Implements Luong-style (multiplicative) attention scoring.
attention_luong( object, units, memory = NULL, memory_sequence_length = NULL, scale = FALSE, probability_fn = "softmax", dtype = NULL, name = "LuongAttention", ... )
object | Model or layer object |
---|---|
units | The depth of the attention mechanism. |
memory | The memory to query; usually the output of an RNN encoder. This tensor should be shaped [batch_size, max_time, ...]. |
memory_sequence_length | (optional): Sequence lengths for the batch entries in memory. If provided, the memory tensor rows are masked with zeros for values past the respective sequence lengths. |
scale | boolean. Whether to scale the energy term. |
probability_fn | (optional) string, the name of function to convert the attention score to probabilities.
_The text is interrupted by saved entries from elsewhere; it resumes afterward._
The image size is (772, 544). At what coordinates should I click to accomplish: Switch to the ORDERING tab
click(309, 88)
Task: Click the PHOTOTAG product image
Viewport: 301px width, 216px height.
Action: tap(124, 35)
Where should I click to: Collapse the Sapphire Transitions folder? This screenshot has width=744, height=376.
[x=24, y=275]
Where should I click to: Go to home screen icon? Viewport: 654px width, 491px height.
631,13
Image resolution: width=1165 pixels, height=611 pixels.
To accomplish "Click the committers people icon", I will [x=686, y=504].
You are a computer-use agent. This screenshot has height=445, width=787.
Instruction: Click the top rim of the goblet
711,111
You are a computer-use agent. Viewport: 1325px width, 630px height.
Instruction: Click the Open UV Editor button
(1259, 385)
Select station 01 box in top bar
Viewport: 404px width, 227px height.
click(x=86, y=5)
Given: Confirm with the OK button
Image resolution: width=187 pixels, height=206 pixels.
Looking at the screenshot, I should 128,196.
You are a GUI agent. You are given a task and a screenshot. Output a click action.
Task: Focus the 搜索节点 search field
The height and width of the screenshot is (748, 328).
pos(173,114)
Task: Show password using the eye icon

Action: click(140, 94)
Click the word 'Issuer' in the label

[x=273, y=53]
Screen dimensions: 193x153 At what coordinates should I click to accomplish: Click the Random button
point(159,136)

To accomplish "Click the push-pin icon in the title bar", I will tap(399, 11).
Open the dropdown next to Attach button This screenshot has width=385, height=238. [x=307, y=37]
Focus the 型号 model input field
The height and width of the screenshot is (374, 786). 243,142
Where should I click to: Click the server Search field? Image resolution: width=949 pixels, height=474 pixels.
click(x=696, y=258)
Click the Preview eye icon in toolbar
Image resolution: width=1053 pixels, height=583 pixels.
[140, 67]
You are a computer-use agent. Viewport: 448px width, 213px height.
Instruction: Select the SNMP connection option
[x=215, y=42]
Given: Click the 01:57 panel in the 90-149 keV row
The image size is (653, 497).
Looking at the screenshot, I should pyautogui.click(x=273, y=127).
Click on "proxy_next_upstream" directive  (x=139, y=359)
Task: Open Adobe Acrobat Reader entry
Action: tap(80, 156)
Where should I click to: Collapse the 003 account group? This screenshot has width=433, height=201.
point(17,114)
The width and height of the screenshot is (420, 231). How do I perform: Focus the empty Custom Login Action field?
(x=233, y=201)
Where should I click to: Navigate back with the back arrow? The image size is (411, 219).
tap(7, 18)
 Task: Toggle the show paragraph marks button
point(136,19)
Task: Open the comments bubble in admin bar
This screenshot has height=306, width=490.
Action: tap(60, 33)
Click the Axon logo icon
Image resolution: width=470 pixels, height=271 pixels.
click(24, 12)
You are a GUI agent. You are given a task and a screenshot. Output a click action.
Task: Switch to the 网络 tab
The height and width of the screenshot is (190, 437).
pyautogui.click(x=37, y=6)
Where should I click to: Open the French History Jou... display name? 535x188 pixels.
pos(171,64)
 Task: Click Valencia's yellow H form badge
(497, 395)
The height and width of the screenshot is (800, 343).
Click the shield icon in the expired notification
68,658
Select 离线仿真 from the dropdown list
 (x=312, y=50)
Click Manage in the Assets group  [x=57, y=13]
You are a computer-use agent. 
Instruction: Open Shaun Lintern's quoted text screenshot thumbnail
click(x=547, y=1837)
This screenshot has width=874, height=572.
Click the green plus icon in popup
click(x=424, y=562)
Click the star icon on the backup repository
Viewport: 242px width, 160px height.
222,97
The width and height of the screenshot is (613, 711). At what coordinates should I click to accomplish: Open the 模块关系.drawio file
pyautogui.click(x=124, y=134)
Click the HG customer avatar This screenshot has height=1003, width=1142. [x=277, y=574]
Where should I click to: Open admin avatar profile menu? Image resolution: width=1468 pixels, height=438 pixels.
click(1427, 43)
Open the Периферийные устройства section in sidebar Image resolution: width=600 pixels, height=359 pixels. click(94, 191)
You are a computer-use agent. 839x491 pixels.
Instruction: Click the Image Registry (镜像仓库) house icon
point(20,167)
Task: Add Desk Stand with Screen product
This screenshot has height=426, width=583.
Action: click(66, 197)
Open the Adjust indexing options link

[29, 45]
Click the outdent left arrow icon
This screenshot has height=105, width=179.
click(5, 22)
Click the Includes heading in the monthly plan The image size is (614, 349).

The default is softmax which is tf.nn.softmax. Other options is hardmax, which is hardmax() within this module. Any other value will result intovalidation error. Default to use softmax. |
dtype | The data type for the memory layer of the attention mechanism. |
name | Name to use when creating ops. |
... | A list that contains other common arguments for layer creation. |
None
This attention has two forms. The first is standard Luong attention, as described in: Minh-Thang Luong, Hieu Pham, Christopher D. Manning. Effective Approaches to Attention-based Neural Machine Translation. EMNLP 2015. The second is the scaled form inspired partly by the normalized form of Bahdanau attention. To enable the second form, construct the object with parameter `scale=TRUE`.